## Exercise
Print the entries below word for word, from the line containing "is (1000, 565)." up to and including the line containing "cloud-server-thumbnail-icon is located".

(Stored records)
----------------

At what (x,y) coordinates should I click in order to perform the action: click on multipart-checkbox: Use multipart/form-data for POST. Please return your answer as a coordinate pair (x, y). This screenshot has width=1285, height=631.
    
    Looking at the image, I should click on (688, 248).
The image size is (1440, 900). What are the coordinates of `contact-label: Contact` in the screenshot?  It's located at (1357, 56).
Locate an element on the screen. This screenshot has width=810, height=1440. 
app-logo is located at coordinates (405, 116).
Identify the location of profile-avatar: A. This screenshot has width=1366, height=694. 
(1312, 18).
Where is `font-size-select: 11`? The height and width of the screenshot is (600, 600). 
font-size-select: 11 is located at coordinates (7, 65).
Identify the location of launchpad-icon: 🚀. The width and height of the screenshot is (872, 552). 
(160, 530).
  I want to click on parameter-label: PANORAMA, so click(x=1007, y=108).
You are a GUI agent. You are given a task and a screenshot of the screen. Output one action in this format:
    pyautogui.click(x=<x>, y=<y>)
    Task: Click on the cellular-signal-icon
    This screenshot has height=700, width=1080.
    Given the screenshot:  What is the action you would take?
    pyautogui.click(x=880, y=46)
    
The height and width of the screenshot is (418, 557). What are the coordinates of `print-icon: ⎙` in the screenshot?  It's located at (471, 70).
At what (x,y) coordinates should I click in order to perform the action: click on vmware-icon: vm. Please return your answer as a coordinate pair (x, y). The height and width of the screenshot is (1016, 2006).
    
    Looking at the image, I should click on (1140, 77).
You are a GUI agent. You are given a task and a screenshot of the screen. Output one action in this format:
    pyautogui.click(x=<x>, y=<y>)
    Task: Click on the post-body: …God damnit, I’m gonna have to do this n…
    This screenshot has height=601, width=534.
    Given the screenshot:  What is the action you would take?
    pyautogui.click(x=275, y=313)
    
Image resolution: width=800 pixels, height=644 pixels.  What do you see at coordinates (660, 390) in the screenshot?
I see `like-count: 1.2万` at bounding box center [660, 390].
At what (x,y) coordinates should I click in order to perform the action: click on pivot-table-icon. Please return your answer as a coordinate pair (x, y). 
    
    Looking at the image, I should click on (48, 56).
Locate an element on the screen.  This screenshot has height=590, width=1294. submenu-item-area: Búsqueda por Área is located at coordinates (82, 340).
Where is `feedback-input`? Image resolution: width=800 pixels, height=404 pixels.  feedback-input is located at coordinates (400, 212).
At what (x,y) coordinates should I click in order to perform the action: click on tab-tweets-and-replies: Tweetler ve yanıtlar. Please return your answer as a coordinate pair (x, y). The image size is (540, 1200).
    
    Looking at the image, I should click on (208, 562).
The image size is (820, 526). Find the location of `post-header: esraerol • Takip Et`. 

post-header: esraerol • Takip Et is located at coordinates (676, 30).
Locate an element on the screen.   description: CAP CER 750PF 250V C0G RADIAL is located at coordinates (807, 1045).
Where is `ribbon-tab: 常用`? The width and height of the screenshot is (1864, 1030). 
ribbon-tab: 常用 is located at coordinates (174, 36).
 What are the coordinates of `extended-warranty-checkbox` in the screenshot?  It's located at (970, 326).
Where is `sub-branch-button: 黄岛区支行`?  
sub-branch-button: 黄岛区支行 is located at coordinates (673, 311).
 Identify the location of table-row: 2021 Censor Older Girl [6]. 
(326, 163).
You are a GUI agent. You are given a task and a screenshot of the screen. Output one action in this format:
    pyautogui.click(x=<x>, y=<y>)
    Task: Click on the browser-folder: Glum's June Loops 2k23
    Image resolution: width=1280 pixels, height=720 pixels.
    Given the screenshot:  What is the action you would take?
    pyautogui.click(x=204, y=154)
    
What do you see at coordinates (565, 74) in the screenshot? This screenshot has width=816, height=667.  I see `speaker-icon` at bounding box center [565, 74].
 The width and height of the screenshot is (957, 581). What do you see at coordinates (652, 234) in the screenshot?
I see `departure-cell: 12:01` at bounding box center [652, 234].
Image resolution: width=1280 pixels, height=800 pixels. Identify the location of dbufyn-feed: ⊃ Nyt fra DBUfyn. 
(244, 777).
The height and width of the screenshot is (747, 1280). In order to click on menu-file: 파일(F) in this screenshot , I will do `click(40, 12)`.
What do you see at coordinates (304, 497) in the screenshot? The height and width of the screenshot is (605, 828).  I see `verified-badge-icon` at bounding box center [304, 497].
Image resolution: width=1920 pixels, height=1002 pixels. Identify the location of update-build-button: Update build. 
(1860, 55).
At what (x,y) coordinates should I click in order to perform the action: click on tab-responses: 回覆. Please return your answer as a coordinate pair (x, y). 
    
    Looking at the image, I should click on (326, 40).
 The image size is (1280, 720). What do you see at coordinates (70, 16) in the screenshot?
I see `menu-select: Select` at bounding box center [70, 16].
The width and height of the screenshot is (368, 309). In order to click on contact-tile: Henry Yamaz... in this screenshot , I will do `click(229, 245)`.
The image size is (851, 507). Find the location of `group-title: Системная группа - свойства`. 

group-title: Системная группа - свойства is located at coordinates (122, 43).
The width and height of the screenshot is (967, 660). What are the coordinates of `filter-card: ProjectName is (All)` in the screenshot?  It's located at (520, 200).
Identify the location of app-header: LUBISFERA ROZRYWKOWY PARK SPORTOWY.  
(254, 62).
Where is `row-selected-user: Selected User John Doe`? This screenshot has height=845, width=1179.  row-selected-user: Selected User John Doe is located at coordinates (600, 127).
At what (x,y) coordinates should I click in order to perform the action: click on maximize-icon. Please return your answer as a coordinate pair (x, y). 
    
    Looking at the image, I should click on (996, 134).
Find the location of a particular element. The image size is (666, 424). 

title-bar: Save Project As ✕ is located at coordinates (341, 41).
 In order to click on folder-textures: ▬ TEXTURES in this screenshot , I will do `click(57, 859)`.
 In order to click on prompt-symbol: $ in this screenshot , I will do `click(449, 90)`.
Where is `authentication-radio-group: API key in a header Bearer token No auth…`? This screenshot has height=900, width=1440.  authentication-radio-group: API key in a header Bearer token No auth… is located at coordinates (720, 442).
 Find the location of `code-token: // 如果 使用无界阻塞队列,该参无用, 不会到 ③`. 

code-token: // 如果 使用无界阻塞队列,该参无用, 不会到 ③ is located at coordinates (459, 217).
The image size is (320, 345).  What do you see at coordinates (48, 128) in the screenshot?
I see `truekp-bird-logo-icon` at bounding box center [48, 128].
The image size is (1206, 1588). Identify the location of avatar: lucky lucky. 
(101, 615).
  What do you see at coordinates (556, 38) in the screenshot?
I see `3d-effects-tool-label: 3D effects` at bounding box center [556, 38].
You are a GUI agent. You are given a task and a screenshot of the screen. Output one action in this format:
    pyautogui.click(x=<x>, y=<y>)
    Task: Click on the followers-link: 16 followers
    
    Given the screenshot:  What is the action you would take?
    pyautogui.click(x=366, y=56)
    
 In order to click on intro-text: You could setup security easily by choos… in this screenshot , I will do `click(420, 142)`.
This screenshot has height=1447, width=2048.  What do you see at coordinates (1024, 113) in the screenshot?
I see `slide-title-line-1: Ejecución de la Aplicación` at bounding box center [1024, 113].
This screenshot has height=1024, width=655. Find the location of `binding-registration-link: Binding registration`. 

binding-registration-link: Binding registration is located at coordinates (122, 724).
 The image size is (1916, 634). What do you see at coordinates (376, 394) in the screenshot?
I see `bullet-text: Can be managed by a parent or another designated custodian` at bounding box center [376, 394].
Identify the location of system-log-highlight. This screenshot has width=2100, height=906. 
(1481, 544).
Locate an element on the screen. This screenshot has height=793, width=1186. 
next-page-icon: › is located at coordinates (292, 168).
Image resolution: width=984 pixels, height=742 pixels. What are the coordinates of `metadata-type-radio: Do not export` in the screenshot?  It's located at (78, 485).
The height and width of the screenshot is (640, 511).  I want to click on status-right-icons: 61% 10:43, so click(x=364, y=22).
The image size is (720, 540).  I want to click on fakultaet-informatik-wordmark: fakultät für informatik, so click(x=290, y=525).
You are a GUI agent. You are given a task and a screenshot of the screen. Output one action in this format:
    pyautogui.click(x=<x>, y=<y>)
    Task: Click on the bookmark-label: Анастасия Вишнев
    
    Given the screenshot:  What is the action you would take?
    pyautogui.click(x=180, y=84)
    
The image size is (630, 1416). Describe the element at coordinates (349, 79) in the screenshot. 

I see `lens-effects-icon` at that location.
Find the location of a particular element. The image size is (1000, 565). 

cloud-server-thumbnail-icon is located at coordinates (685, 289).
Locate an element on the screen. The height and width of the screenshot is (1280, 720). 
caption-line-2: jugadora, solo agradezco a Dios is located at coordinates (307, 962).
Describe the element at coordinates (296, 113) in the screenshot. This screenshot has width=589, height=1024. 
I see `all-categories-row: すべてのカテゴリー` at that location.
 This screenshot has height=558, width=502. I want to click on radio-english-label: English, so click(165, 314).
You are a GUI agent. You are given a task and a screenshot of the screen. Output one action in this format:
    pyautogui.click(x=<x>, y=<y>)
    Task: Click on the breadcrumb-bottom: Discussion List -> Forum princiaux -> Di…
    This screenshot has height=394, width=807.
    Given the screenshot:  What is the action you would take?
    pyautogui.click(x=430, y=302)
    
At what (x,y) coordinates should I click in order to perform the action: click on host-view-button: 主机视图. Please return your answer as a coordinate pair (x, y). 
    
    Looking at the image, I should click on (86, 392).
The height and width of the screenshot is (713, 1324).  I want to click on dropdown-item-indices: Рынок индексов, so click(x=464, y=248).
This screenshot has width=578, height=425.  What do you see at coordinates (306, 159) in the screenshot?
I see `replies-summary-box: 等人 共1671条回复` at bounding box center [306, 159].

----------------

## Response to the task
Find the location of a particular element. The image size is (1000, 565). 

cloud-server-thumbnail-icon is located at coordinates (685, 289).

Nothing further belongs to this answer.